What better way to start a Sunday morning than a two-hour standing service at a Russian Orthodox Church? I guess that’s what our trip leaders thought, so that’s what we did.
In fact, St. Nicholas began as a Russian Orthodox Church before joining the Orthodox Church in America (OCA) in 1970 to reach an ever growing English speaking congregation. The church, however, still shows signs of its roots. Many of the members are still Russian, and many of the icons in the church bear Russian writing as opposed to the Greek more common in OCA churches.
Upon entering, the burning incense, chanting choir, and colorful icons engaged our senses; this promised to be an interactive service. In fact, as the service progressed I felt prompted to participate, so I began forming the sign of the cross every time the priest spoke “in the name of the Father, Son, and Holy Spirit”, I bowed as he sent out incense to the congregation, and I sang the best I could. You see, Orthodox Christianity is not new to me. Many of my family members who have grown up Protestant have become Orthodox in their adulthood, and I have attended many of their services. But at St. Nicholas, something caught my attention—the atmosphere of the service reignited my curiosity in this ancient expression of Christian faith.

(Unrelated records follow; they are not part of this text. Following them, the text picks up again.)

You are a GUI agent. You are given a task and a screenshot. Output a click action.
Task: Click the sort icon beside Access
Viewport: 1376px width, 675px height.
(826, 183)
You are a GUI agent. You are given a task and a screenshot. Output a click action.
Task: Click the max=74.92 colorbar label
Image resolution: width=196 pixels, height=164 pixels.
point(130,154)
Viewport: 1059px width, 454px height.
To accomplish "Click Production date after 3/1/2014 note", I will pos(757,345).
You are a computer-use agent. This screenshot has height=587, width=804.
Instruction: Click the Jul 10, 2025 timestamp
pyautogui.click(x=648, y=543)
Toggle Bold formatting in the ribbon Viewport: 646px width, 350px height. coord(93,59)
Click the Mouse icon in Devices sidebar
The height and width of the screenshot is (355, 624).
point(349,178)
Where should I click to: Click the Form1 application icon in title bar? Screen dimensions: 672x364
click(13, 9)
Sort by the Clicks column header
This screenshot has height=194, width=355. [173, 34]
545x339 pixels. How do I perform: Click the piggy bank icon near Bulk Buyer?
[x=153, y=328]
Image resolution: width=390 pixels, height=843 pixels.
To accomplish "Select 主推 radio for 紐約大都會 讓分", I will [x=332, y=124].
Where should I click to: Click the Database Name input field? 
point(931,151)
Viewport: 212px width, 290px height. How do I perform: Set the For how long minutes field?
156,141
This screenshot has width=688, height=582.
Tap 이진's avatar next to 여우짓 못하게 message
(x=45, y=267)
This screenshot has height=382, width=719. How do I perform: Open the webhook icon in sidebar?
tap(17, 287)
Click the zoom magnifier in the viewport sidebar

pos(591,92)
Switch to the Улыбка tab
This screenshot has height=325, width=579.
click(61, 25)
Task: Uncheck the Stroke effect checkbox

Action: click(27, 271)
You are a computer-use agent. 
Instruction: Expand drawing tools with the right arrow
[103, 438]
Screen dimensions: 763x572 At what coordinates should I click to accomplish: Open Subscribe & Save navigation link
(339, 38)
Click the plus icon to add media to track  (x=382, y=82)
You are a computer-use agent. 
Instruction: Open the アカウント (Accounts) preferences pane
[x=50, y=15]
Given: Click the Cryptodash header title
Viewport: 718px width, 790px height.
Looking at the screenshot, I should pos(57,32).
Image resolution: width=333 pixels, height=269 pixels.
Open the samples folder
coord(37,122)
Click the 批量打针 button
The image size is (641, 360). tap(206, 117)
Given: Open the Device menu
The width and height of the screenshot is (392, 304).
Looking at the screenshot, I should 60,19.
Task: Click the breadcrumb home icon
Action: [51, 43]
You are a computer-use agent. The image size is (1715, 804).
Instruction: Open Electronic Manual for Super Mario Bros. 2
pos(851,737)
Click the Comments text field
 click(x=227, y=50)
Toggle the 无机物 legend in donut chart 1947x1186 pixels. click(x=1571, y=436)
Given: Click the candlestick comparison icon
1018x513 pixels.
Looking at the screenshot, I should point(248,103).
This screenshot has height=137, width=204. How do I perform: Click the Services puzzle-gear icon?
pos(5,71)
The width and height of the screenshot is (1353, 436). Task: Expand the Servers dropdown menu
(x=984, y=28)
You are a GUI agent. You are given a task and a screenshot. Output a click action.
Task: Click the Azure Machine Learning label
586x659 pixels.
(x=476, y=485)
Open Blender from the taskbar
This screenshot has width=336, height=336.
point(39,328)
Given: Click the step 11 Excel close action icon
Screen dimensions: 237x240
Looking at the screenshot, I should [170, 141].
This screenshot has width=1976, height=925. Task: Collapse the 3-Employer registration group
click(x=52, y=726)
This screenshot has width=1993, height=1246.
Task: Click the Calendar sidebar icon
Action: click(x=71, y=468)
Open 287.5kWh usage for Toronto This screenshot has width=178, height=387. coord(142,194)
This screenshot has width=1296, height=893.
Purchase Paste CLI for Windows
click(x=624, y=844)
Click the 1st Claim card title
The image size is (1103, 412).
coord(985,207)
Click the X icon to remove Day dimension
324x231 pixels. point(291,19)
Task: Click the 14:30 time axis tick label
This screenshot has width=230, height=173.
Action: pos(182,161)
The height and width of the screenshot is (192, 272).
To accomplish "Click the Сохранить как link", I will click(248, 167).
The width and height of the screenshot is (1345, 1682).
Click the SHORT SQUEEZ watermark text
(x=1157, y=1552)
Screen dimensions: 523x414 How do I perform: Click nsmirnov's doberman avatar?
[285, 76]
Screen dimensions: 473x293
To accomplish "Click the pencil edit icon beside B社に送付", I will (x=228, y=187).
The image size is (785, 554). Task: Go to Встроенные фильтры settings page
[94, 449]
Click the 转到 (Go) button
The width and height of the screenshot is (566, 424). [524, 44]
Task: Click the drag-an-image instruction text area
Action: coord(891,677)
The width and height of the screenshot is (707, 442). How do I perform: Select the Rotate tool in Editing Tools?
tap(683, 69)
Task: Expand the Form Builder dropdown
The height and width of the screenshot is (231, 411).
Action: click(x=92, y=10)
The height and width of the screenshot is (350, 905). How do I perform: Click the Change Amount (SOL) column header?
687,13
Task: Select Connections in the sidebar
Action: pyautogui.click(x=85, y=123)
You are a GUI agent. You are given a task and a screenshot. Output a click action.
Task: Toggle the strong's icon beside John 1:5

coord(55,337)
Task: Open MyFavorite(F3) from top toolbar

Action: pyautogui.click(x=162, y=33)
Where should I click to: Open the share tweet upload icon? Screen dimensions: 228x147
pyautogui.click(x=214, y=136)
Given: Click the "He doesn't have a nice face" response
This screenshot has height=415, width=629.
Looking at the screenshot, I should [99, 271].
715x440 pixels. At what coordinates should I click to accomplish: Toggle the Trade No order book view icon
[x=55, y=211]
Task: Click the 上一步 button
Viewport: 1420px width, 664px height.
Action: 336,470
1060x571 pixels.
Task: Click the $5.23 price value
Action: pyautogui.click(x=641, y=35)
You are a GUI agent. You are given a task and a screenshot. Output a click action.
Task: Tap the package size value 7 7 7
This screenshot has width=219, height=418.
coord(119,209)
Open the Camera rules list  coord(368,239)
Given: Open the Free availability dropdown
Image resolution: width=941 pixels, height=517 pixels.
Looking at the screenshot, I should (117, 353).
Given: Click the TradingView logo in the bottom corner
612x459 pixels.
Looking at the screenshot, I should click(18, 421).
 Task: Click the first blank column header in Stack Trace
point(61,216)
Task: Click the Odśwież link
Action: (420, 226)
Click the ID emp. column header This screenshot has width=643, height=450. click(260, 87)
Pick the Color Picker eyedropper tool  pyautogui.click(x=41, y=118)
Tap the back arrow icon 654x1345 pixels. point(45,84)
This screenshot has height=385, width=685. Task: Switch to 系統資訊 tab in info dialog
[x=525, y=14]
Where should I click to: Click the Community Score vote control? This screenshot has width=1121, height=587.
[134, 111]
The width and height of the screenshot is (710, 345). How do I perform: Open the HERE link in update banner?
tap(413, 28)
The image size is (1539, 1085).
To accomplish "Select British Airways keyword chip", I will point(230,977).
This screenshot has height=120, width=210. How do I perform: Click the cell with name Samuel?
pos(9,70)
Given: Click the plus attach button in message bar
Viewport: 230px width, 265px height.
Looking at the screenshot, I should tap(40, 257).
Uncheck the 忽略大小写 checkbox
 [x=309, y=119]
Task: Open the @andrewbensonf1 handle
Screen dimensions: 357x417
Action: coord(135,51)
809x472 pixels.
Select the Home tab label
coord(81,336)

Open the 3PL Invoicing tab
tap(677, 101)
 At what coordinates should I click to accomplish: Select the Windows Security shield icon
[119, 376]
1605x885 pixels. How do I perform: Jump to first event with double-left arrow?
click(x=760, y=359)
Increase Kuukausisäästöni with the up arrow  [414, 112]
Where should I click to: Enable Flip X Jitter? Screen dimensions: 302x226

Afterwards, we spoke with the priest, Father Maximus, about some of the Orthodox rituals. As he explained several practices such as iconography and praying to saints, Father Maximus interwove stories of his own experience as his adolescence as a nominal Catholic, young adulthood as a Protestant evangelist, and ultimately his ordination as an Orthodox priest. At first I was struck with the breadth of the religious tradition he had traversed, and then I wondered how hard it must have been to be uprooted twice out of comfort and placed in a new and terrifying religious context. Father Maximus’ life reminded us all that the pursuit for excellence and truth never really ends and that as life progresses one’s faith path can take unexpected and even unasked for turns. Nevertheless, the joy in the man’s face revealed a faith not in himself, but in a Power who would accompany him through whatever life might bring next.
Thus in one of the world’s most ancient and firmly rooted Christian faith traditions, I felt affirmation to pursue my faith journey with all its twists and turns, ready to allow flexibility and vitality to take me somewhere I would not have dreamed.